[Saved data entries]
# # #

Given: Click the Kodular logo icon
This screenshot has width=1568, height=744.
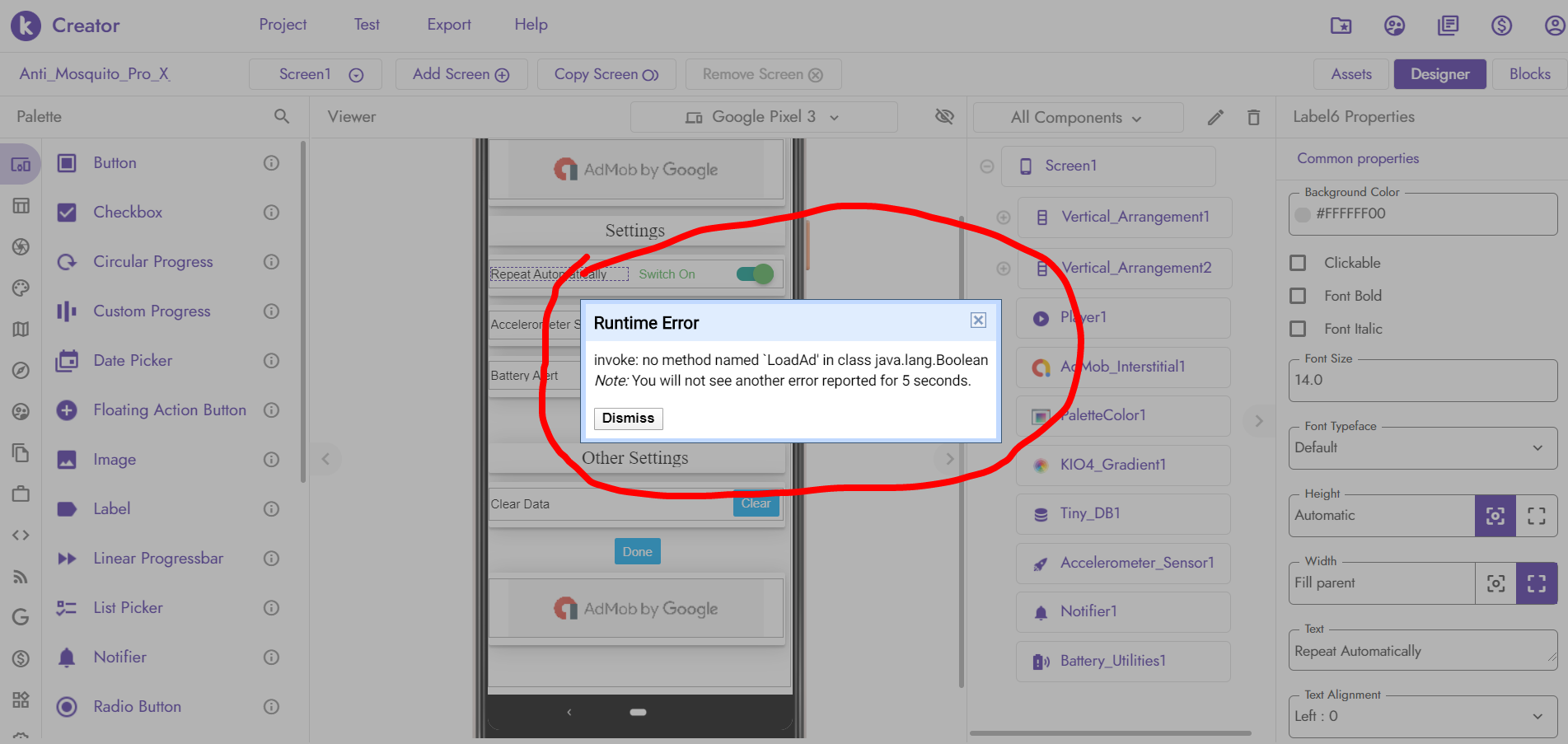Looking at the screenshot, I should pyautogui.click(x=26, y=26).
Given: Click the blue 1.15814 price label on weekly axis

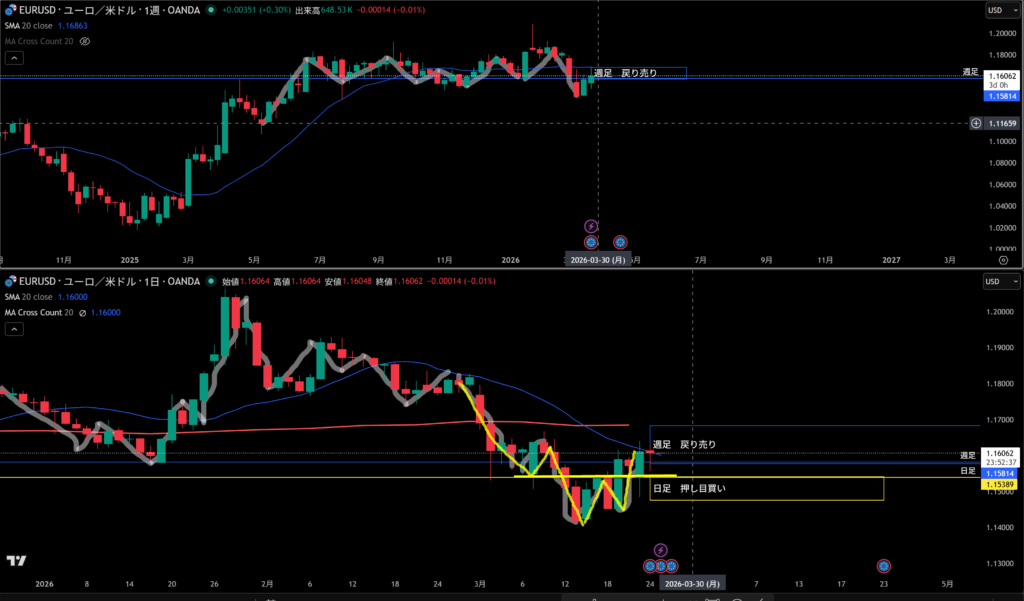Looking at the screenshot, I should (x=1000, y=97).
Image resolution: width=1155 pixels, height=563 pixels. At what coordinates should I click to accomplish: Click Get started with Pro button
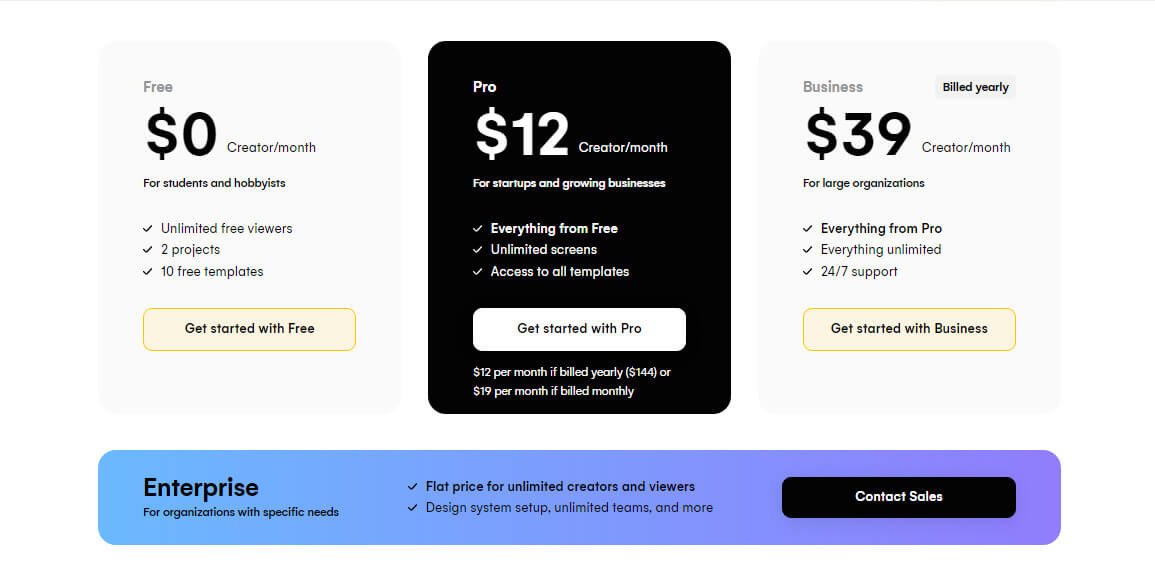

# # #

### AIM
Update every row above by changing "Given" to "Task", keeping everything else the same. Leave the pictures out of your answer.

### SOLUTION FOR THIS PROBLEM
Task: Click the Kodular logo icon
This screenshot has width=1568, height=744.
Looking at the screenshot, I should pyautogui.click(x=26, y=26).
Task: Click the blue 1.15814 price label on weekly axis

Looking at the screenshot, I should (x=1000, y=97).
Image resolution: width=1155 pixels, height=563 pixels. At what coordinates should I click to accomplish: Click Get started with Pro button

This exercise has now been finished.